Bob Welch, former major league pitcher for the Los Angeles Dodgers and the Oakland A's, and former Cy Young winner, has died of an apparent heart attack at the age of 57.
Welch pitched for 17 seasons in the major leagues: for the Dodgers from 1978 to 1987 and for the Oakland A's from 1988 to 1994. He won the Cy Young Award in 1990 while pitching for Oakland, and is the last major league pitcher to win 25 games in one season. He went 27–6 that year. The last pitcher to win more games in one season was the Tigers Denny McLain, who won 31 games in 1968.
Welch was born in Detroit and attended Eastern Michigan University (EMU). There, he led the Hurons (now the Eagles) to consecutive appearances in the College World Series, finishing as runners-up in 1976. He played just two full seasons at EMU, compiling a record of 17–6. During his sophomore season, he finished with a 1.82 ERA, and threw a no-hitter at Central Michigan University and a perfect game against the University of Detroit.
Welch was drafted by the Dodgers in the first round of the 1977 draft, and was quickly promoted to the majors the following season. As a rookie, he went 7 for 4 with an ERA of 2.02 in 111 innings. One of the highlights of his career came when he struck out Reggie Jackson with two on and two outs in the ninth inning of Game 2 of the 1978 World Series.
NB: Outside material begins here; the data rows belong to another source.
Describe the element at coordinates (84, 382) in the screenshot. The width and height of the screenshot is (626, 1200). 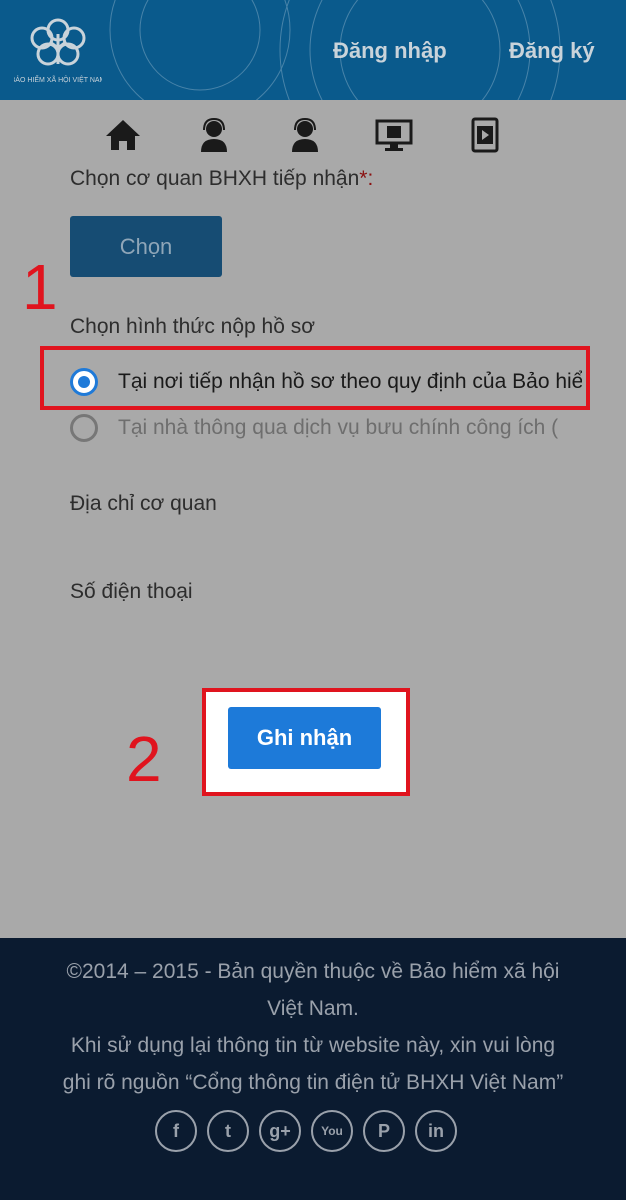
I see `radio-button-checked` at that location.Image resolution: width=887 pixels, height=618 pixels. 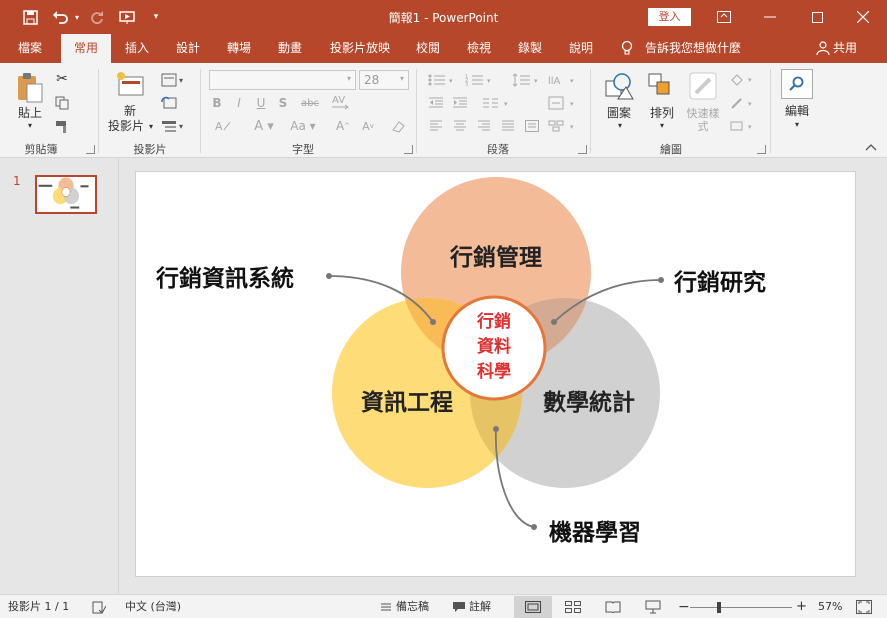 What do you see at coordinates (670, 17) in the screenshot?
I see `sign-in-button: 登入` at bounding box center [670, 17].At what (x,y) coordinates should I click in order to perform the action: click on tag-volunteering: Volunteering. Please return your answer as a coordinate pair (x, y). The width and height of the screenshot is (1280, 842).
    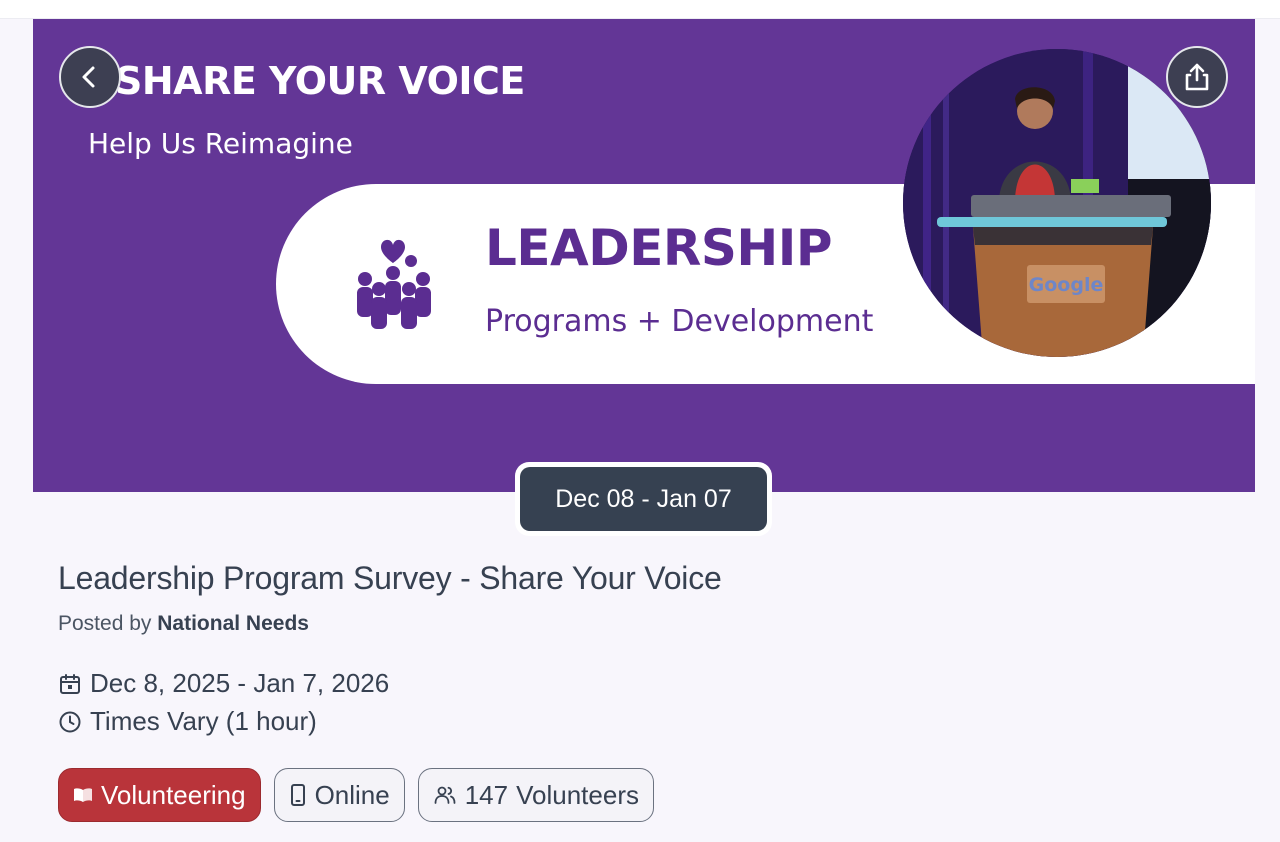
    Looking at the image, I should click on (160, 795).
Bob Welch compiled a career record of 211–146, with an ERA of 3.47 in 3,092 innings of work. He was an All-Star once in each league, and finished in the top 10 of Cy Young voting three times. He was remarkably consistent, maintaining an ERA under 4.00 in each of his first 13 seasons in the major leagues.
He was a member of Oakland teams that won three-straight American League pennants from 1988–1990, including the 1989 team that swept the San Francisco Giants in the World Series that was interrupted by an earthquake. Welch was slated to pitch Game 3 of that series, but never got the start. The delay caused his start to be pushed back to Game 5, which was never played.
After retiring as a pitcher, Welch went on to become the pitching coach for the Arizona Diamondbacks when they won the World Series in 2001. He died in Seal Beach, Calif., and is survived by sons Dylan (25) and Riley (23), daughter Kelly (18), and former wife Mary Ellen.